WCA chairman Chick Olsson said consumers should be encouraged to rethink their views on sheep and greenhouse gases. While the climate may be changing, so must the understanding that sheep are part of the solution not part of the problem.
Carbon in plants and animals is continually passing through a natural atmospheric carbon cycle where carbon has been recycled for millions of years.
The WCA recognises that wool is 50% carbon by weight. Australian woolgrowers grew 370 million kg of greasy wool in 2009, equating to approximately 500 million kg of CO2 equivalents which have been captured and stored from the atmosphere as each kg of greasy wool stores around 1.3 kg of CO2.1
The European Commission reports that a household can cut its CO2 emissions by up to 300kg a year and energy bill by 5-10 per cent simply by reducing its heating by a mere 1°C.2 Energy prices are expected to rise significantly in the next few years, consumers have a natural solution by wearing natural fibres such as wool.
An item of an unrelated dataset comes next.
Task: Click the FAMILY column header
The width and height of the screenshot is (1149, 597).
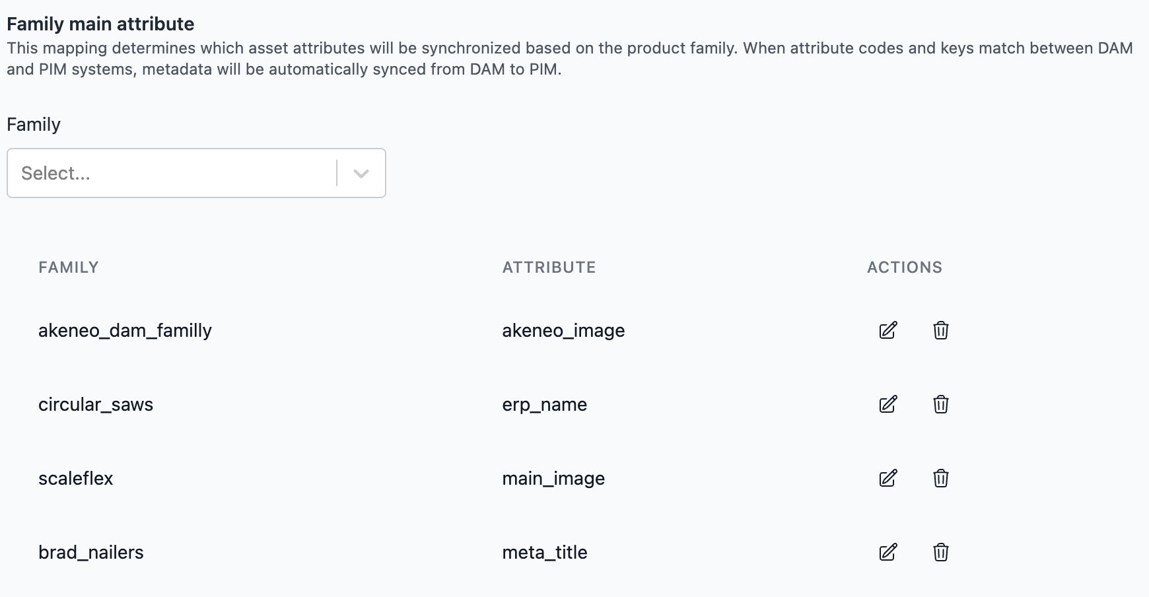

Professor Tim Flannery, Dr Christine Jones and the Wentworth Group of Concerned Scientists have described the vital role of terrestrial or land based carbon in drawing down atmospheric carbon as part of a natural system.
“Optimising Carbon in the Australian landscape”, a paper produced by The Wentworth Group states “at a global scale, a 15% increase in the world's terrestrial carbon stock would remove the equivalent of all the carbon pollution emitted from fossil fuels since the beginning of the industrial revolution.”
Australian woolgrowers are enhancing their land in tune with the national Landcare movement through initiatives such as Land, Water & Wool, Evergraze, Grain and Graze.